桜ノ宮高校体罰自殺事件や柔道女子集団JOC直訴事件に続き、先週金曜日発売のフライデーにて、
今度は佐野稔氏の体罰(疑惑)が明るみに出ました。写真を見て、ご本人のお説を聞けばかっこはなくてもよさそうですが、
一応現場を生で見たわけではありませんので(疑惑)としておきます。
フィギュアは他のスポーツとは毛色の違う性質が濃いと個人的に思っていましたので、体罰とはあまり結びつかない
イメージだったのですが、残念ながらそうではなかったようです。
そもそも、なぜ学校の教師やコーチ、監督たちは体罰をするのでしょうか?
ここで問いたいのはその目的と理由です。
強くするためですか? 上下関係を知らしめるためですか? あるいは、見せしめのためでしょうか?(これは桜ノ宮が該当しそうです)
体罰を振るう側にも言い分や論拠があるでしょう。あちこちで露見しているのはそれだけ、体罰が指導現場で暗黙の裡に正当化されて
いるからではないでしょうか?
しかし、果たして体罰を行うことによって効果は上がるのでしょうか?
もちろんすべてのケースにおいて検証するのは不可能です。なぜなら、体罰があったことが明るみに出ないケースがほとんどで、
むしろ体罰があったと分かるのはほんの一部、氷山の一角にすぎないからです。
ですから、顕在化しているケースや、私が知るケースを元に検証するしかないのですが、結論を先に言うと効果があるかについては
はなはだ疑問だと考えます。
まず、極端な例示をするならば、先般の桜ノ宮高校の例は著しく問題があり、その上当該教師や直接の関係者のみならず、過去にさかのぼり
OBにまで問題意識が欠落している傾向が見受けられます。
言うなれば、結果を出すこと>人一人の命と受け取られかねない署名活動などです。
もはや当該教師のみならず、学校の伝統として結果至上主義の権化と化していると言っていいでしょう。
もちろんスポーツにおいて結果を出すことは大切です。また、教育現場として時には厳しく指導する必要性があることは論を待ちません。
しかし、その過程においてどうしても、体罰は無くてはならないものなのでしょうか?
ここで私が実際に見たケースをお話ししましょう。
私は中学時代、テニス部に所属していました。担当顧問は中年の男性教諭で、かなり厳しい指導者でした。それは特定の生徒(選手)に
対してではなく、大抵の場合全員に対してですが、一度体罰を巡って保護者を巻き込み騒ぎになったことがあります。
体罰に至った発端はかなり月日がたっているので詳細は失念しましたが、その顧問はラケットで生徒の頭を叩いたのです。
叩かれた生徒は大けがには至りませんでしたが、フレームが当たったため顔に怪我を負い、事を重大ととらえた保護者が
学校に出てくる顛末となりました。
体罰を振るわれた生徒はその後数日部活を休み、しばらくして復帰しましたがその後の戦績は振るわなかったことを覚えています。

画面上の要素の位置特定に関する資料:
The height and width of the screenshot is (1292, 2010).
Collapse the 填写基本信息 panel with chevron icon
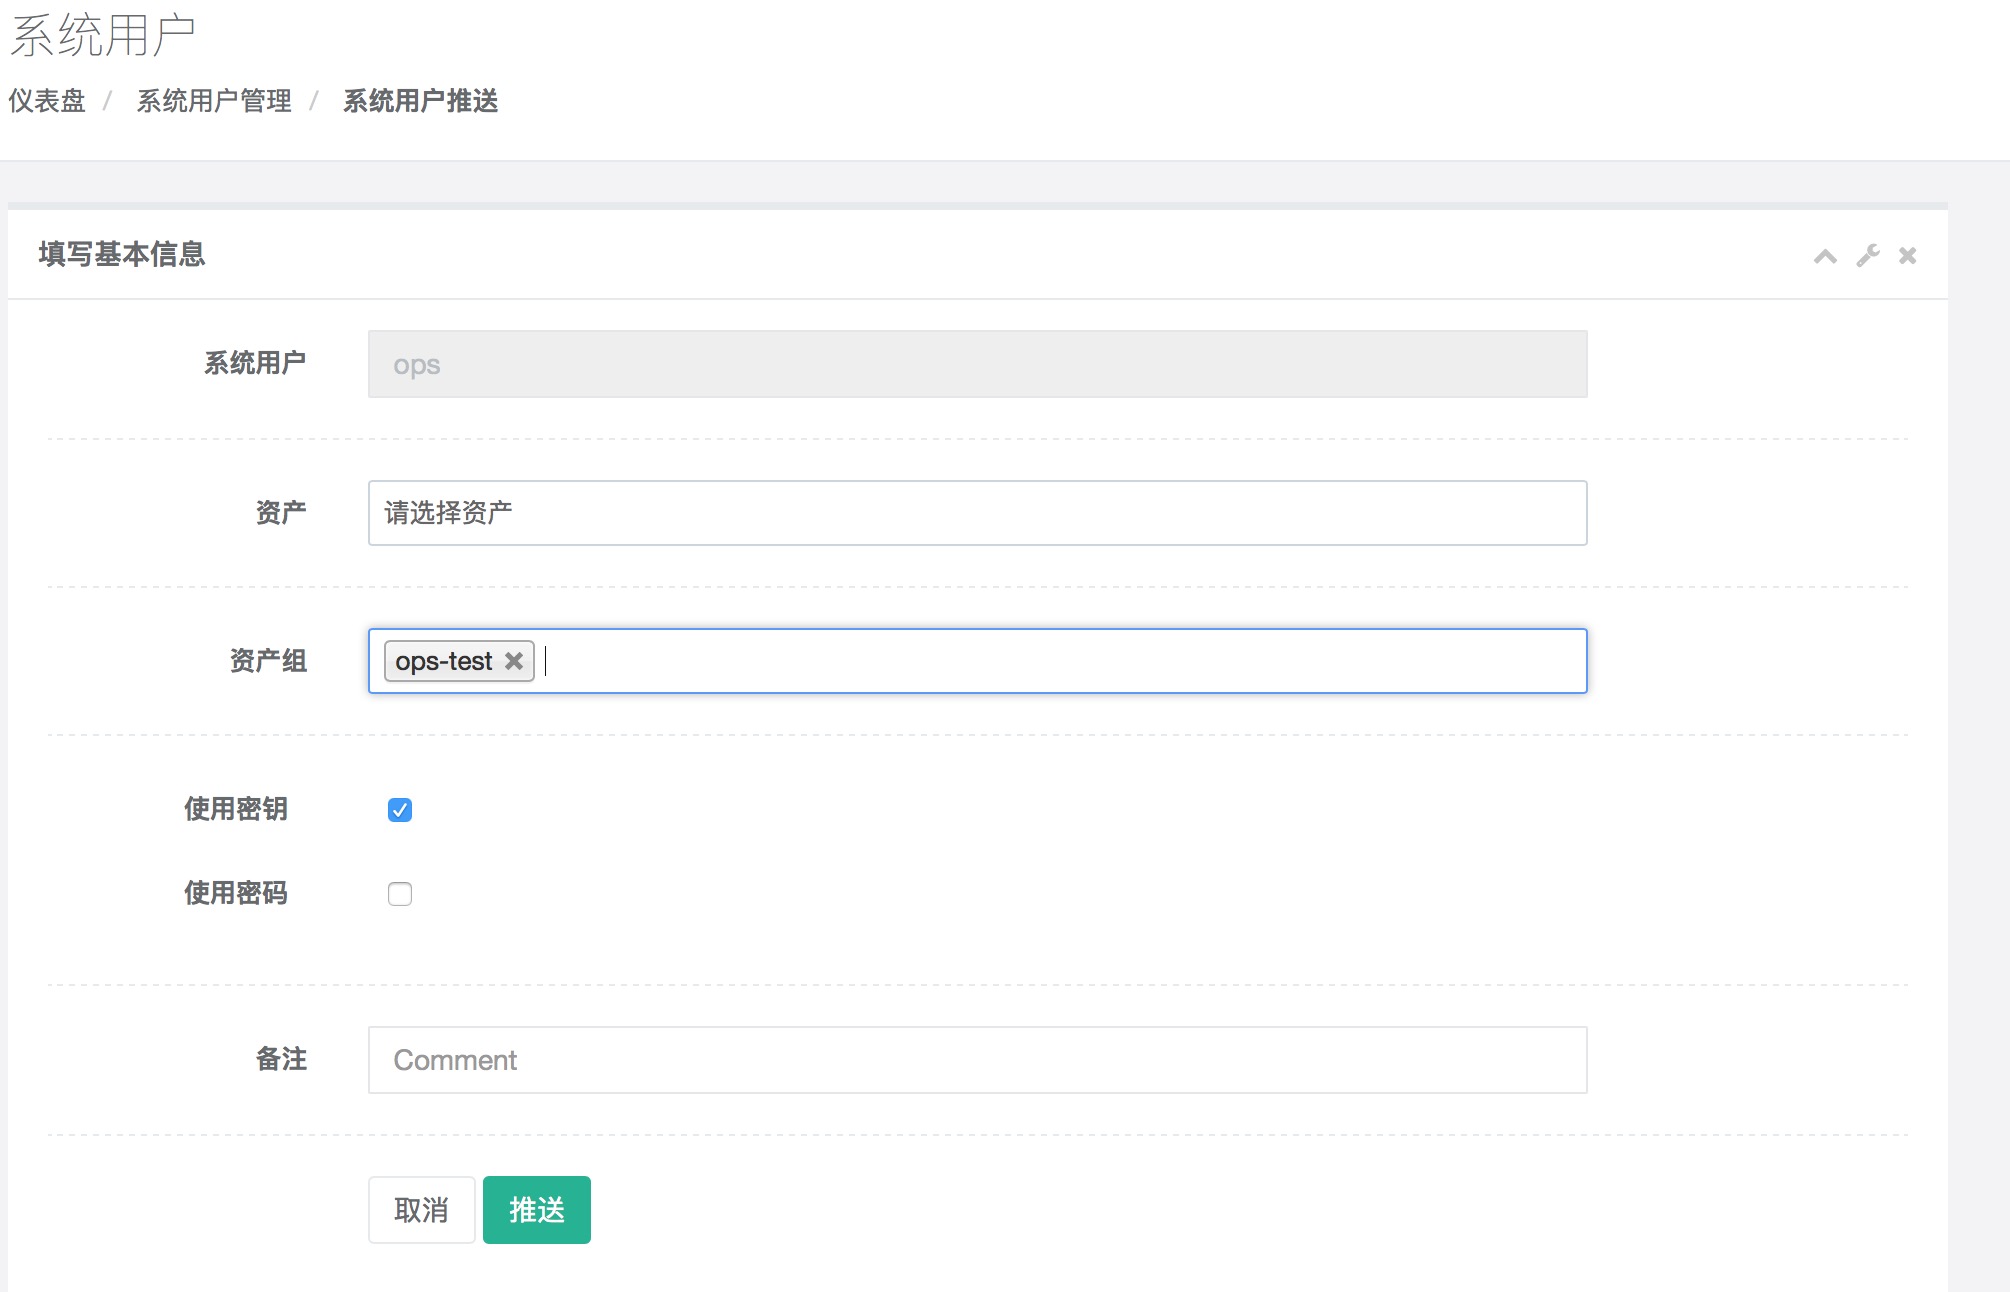click(1825, 256)
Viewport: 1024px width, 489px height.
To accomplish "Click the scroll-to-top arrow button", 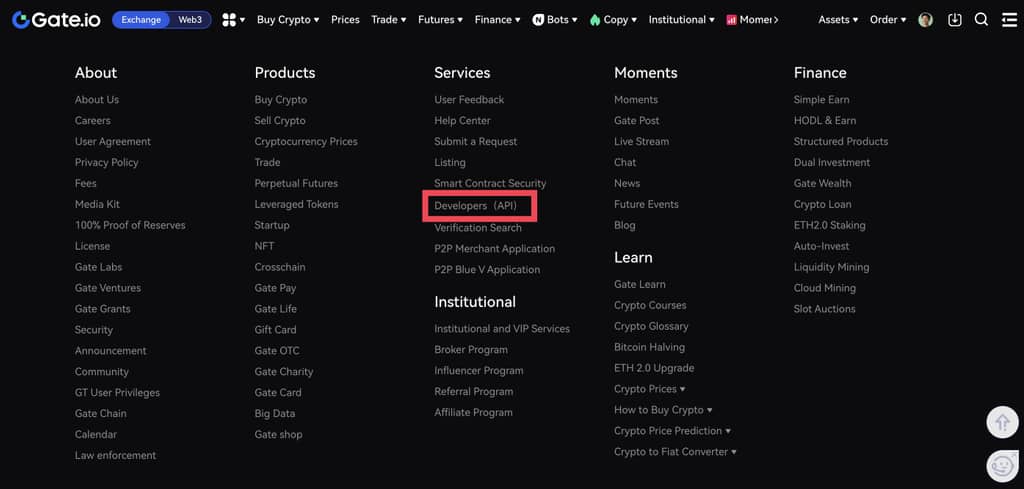I will click(x=1002, y=422).
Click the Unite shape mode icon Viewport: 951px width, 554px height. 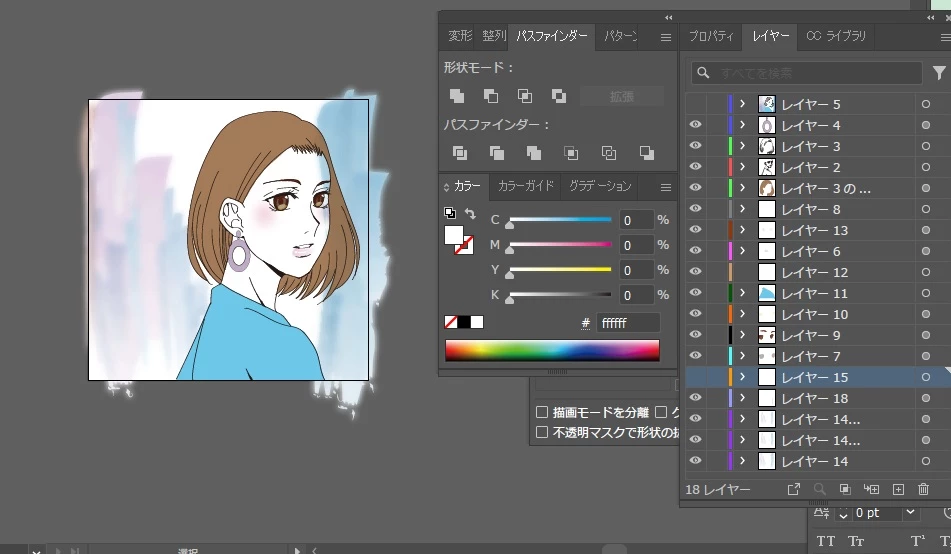457,96
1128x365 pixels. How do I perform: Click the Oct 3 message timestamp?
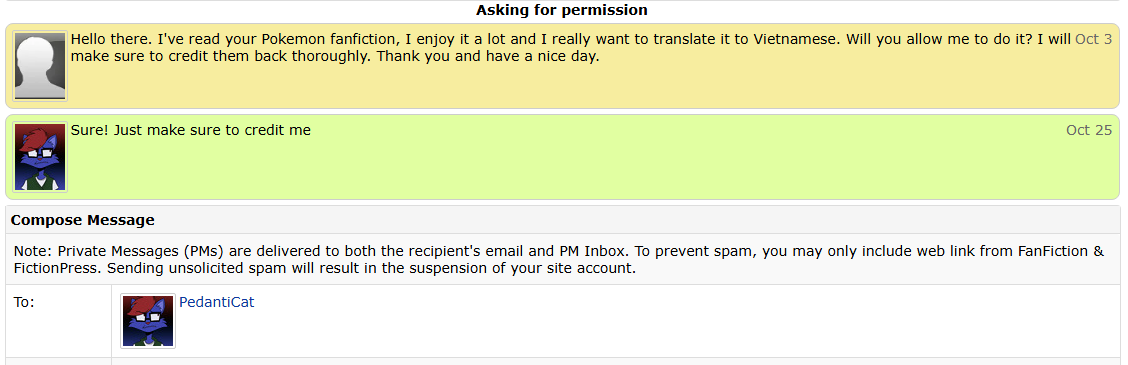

=== 課題の要件 ===
a) 体罰についての本文のうち、「体罰に至った発端は」で始まる段落を、主な事実を残したまま箇条書きに書き直せ。
b) 体罰についての本文を、最後の文の後から書き継げ。

=== 各課題の解答 ===
a)
- 月日がたっているため、体罰の発端の詳細は覚えていない。
- 顧問がラケットで生徒の頭を叩いた。
- 叩かれた生徒は大けがには至らなかったが、フレームが当たって顔に怪我を負った。
- 事を重大ととらえた保護者が学校に出てくることになった。

b)
学年が違ったこともあり直接話は聞けませんでしたが、体罰を受けたことによる精神的ショックが相当大きかったようだと聞きました。
このケースはまだ軽症で済んだ例ですが、最悪の顛末を迎えてしまったのが先の桜ノ宮の事件です。
いち教師だけの問題だと私は思いませんが(周囲にも大いに問題ありと考えます)しかし体罰が自死を選ばざるを得なくなるまで
生徒を追い詰めたのは紛れもない事実でしょう。どれほど当該教師が謝罪をしても取り返しのつかない事態を招いてしまいました。
もちろん生徒の性格もまちまちなので、同じケースでたとえ体罰を受けてもさほどダメージを受けない場合もあるでしょう。
むしろ、今までそんなケースが多かったからこそ体罰は黙認されてきたのかもしれません。
しかし、だからと言って今後も連綿と続けて言ってよい風習であるとは、私には思えません。
柔道のケースを見ても、国際的にはなはだ奇異且つ野蛮な行為であると判断されてしまったのもやむを得ないと考えます。
少なくとも、体罰という行為は国際標準として黙認されることはないことは確かです。
また諸外国からどう見られるかは別としても、問題は他にもあります。
たとえば、体罰を原因とした事故が起きた場合、速やかに公表・責任追及ができるか疑問であることです。
これはつい先日明らかとなった、山形の事例が証明しています。
教師の体罰が原因となり、鼓膜に損傷を受けた生徒と部に所属する生徒全員に対して、教師は口封じ工作を行ったことが
明るみに出ました。教師が体罰を行い生徒に大きなけがを負わせたこと、そして口封じを行おうとしたことと二重の問題を起こしています。
加えて指摘するならば、黙っていろと圧力を加える=パワーハラスメントでもあるでしょう。このようなケースはおそらく、潜在的に
他にもあるものと思われます。
しかしこれは、明らかに目的や理念を大幅に逸脱し、生徒の人権や指導者の誇りさえ失われた問題ある事件です。
この件についても、桜ノ宮高校の事件同様に徹底した原因追求と再発防止に向けた調査が必要だと感じます。
ここまで行かなくても、大なり小なり体罰は事故を引き起こす可能性を大きくはらんでいます。そもそも、普通にスポーツをしているだけでも
事故が起きる可能性は何もしていない時よりも大きいのですから当然です。その上、体罰を行うとしたら何倍にもリスクは高まります。
子どもたちも保護者も、怪我を負うためにスポーツをしているわけではありませんし、競技において更に上に行きたいのであれば
尚のこと無用のけがは避けたいのが本音でしょう。事実、様々な競技においてトップアスリートと呼ばれる選手たちはいずれも体調管理が
非常にうまくできている選手が大半です。(もちろん、例外もあります。どんなことに関してもですが)
それ以前に、人間の体についてはそのすべてのメカニズムが解明されたわけではなく、特に脳に関してはまだわからないこともあると聞きます。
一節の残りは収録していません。